Essay on Bear
The bears, which include the large, modern land-dwelling carnivores, or flesh eaters, have several smaller relatives like the tree-dwelling raccoon.
The bears have heavy, long fur and stubby tails. The skeleton is massive. The limbs are strong and are furnished with powerful claws for digging and for fighting. The bear has shuffling gait. Its walk is plantigrade, that is, the sole of its foot is placed upon the ground, leaving a foot-print much like that of a human.
Bears are normally slow-moving animals, yet they can break into a lumbering gallop. The black bear can run at a speed of up to 40 km. an hour. The big brown bear has a peculiar pacing gait. In this, first the two legs of one side are raised and brought forward together, and then the two legs of the opposite side. The brown bear will sometimes gallop for about 2 km. straight up a steep slope without stopping to rest.

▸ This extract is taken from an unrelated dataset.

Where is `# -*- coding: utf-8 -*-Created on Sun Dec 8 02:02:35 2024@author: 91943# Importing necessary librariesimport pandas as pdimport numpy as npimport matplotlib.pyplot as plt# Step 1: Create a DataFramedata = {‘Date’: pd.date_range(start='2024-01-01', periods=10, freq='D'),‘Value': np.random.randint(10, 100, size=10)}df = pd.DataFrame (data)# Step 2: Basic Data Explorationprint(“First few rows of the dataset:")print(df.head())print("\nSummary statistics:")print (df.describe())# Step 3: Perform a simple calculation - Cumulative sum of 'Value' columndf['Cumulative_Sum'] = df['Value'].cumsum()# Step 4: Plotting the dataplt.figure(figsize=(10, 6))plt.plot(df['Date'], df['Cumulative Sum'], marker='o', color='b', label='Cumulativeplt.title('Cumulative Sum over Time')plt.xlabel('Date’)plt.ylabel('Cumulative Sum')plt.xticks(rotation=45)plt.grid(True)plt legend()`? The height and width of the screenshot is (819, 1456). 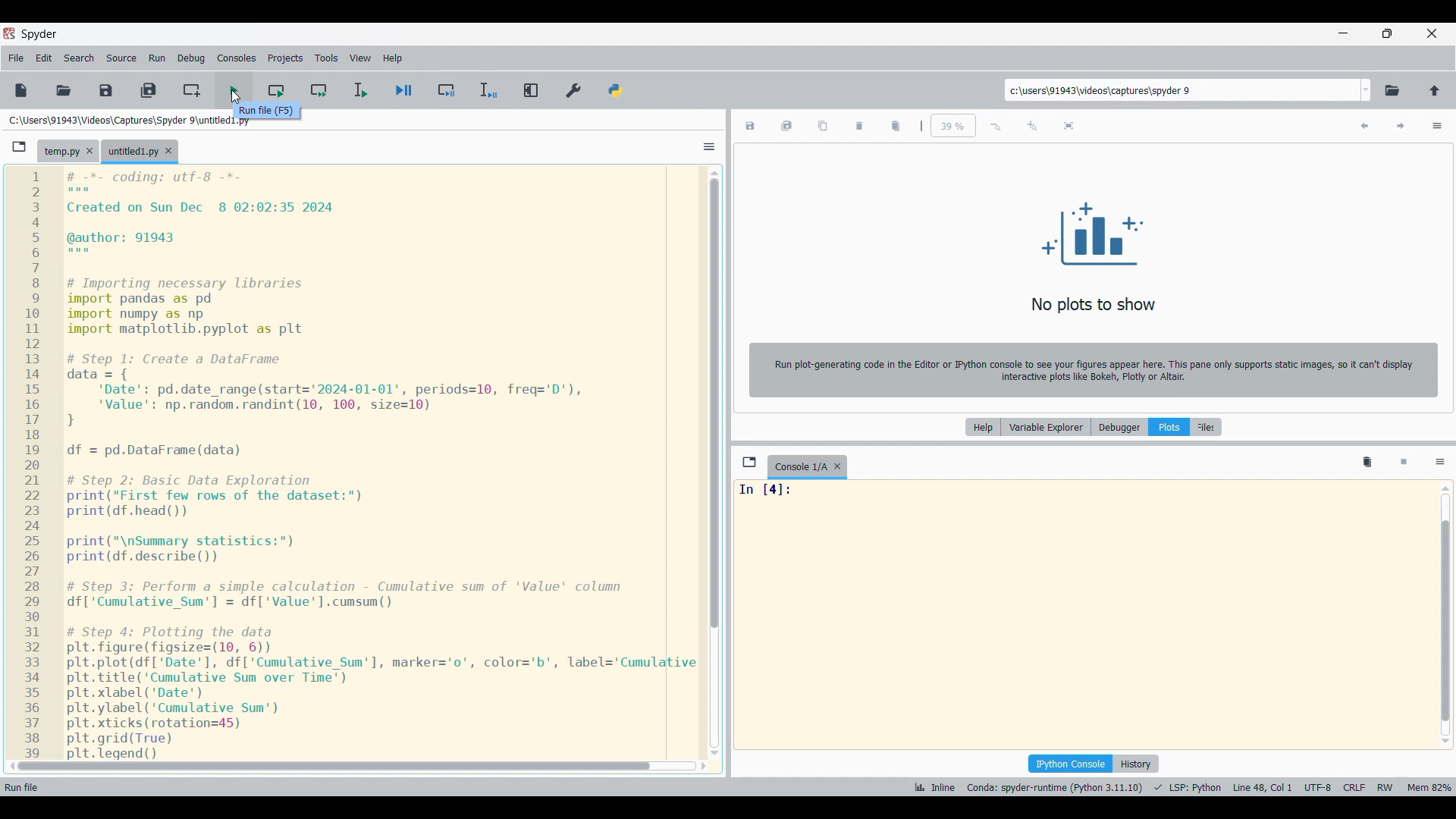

Bears let their presence be known by so-called bear trees. Often such trees stand conspicuously besides a bear trail. They are marked by smooth patches where a bear has rubbed itself or by jagged wounds where the bear has clawed at the bark. Strands of hair adhere to the bark and stick to the sap that oozes from the claw marks. Sometimes bears strip the bark from trees and scrape off the pulp that covers the wood, leaving tooth marks where the pulp has been removed.

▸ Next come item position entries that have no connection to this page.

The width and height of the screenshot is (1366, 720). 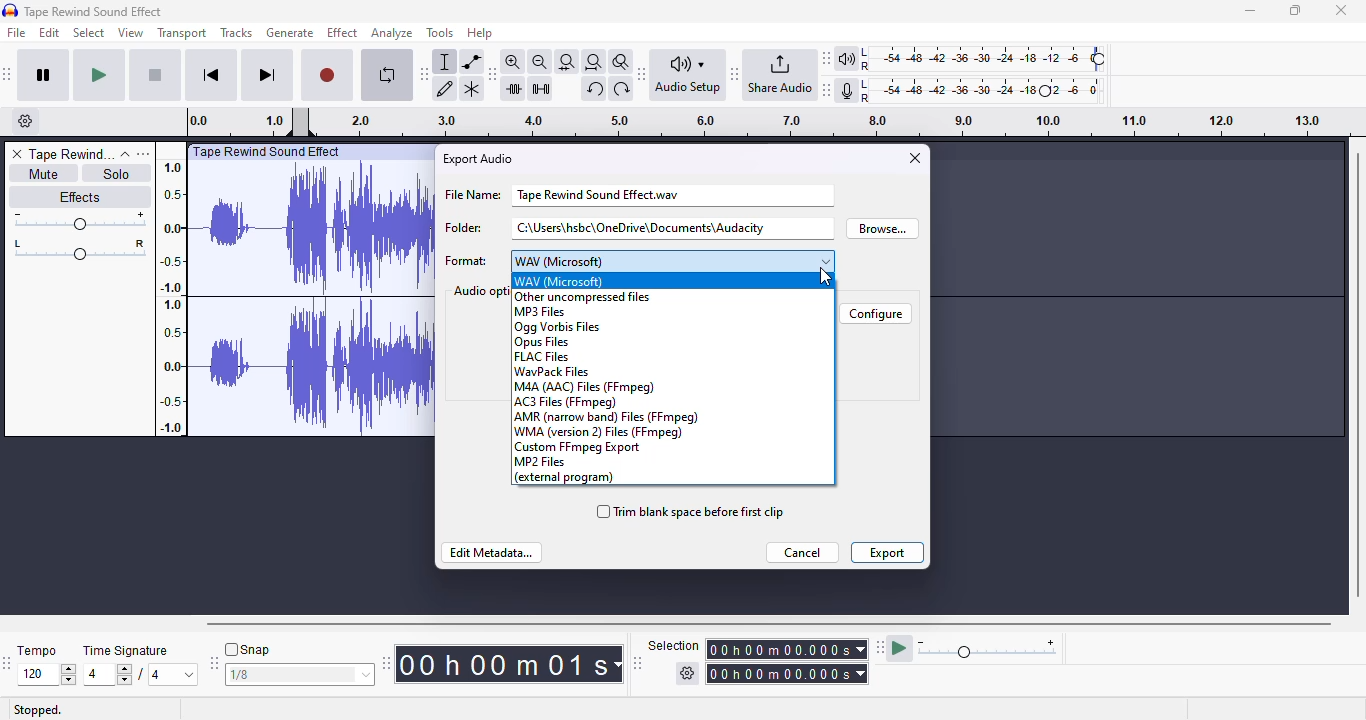 I want to click on effect, so click(x=342, y=32).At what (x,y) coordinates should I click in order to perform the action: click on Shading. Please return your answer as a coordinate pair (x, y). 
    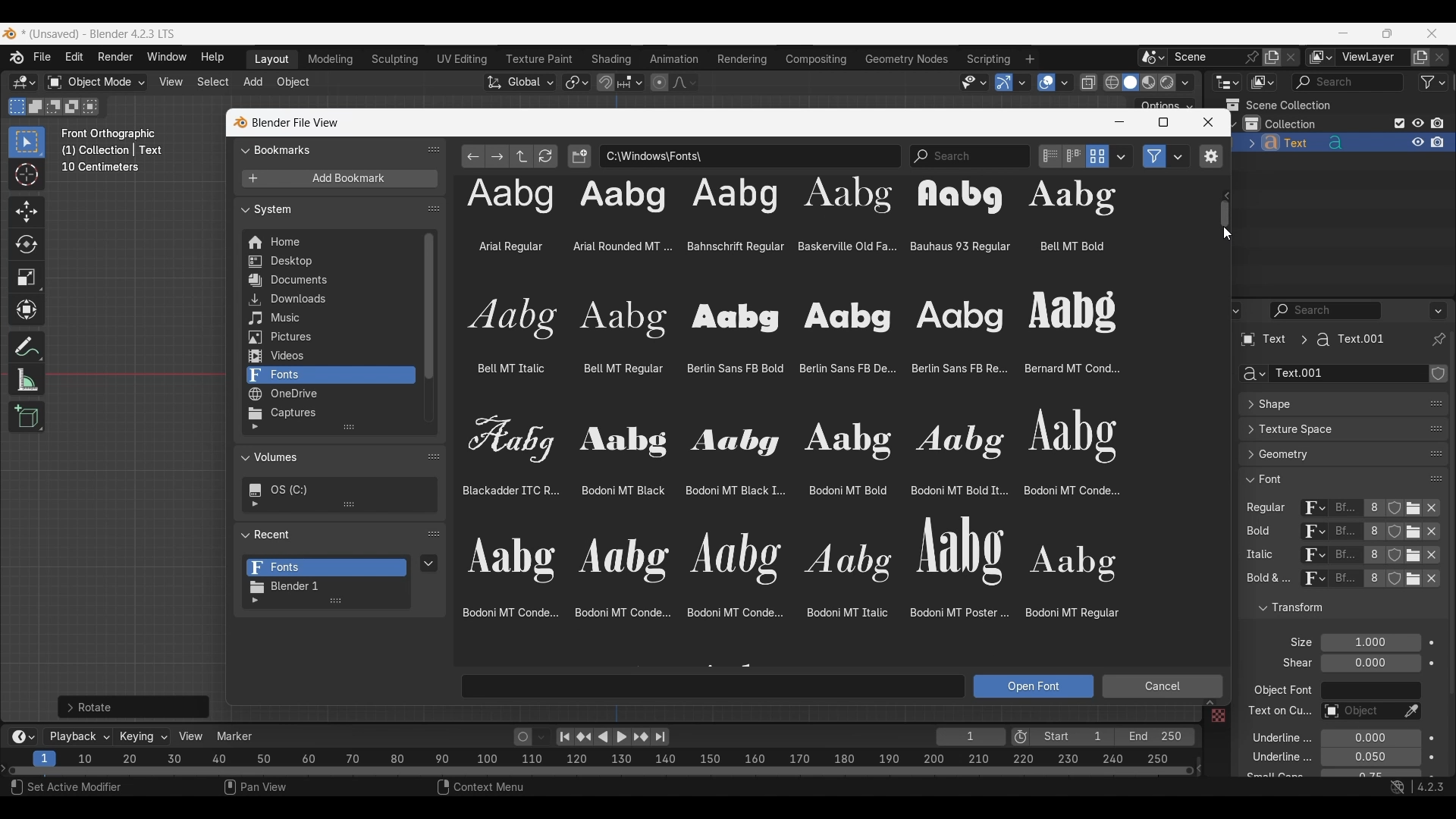
    Looking at the image, I should click on (1185, 83). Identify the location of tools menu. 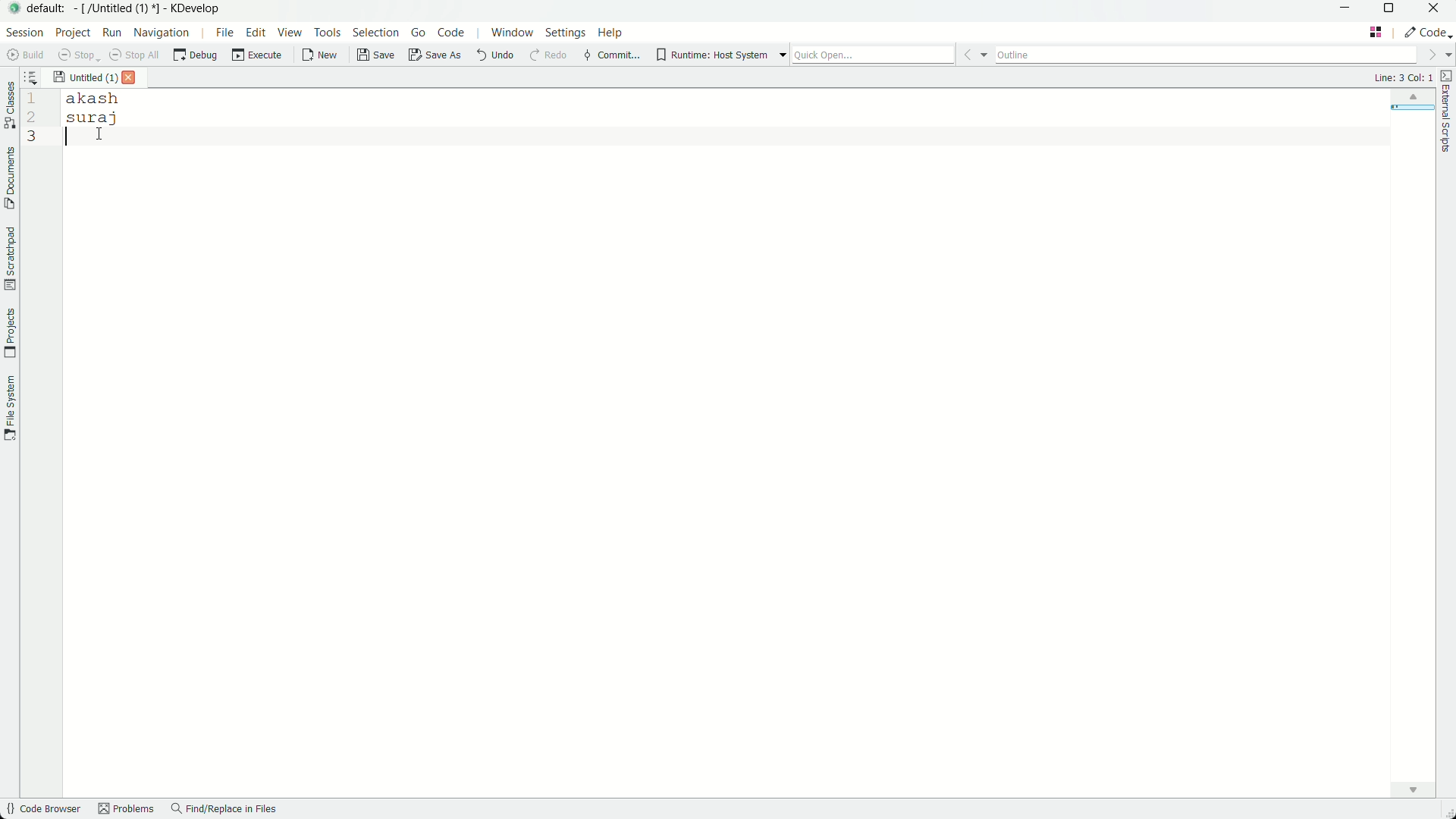
(329, 34).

Feeding signs also reveal the presence of bears. Ground squirrel burrows that have been dug up and the ant-hills that have been scooped out show where a bear has fed and on what it has preyed. Overturned and smashed logs and rolled over rocks are signs that a bear has been searching for ants and beetles.
A patch of uprooted vegetation may mean a bear has dug for roots. Bee trees are ripped apart for their contents of both honey and bee brood. Since bears cover leftover portions of food with debris, the discovery of such a cache signifies that a bear is active in the vicinity.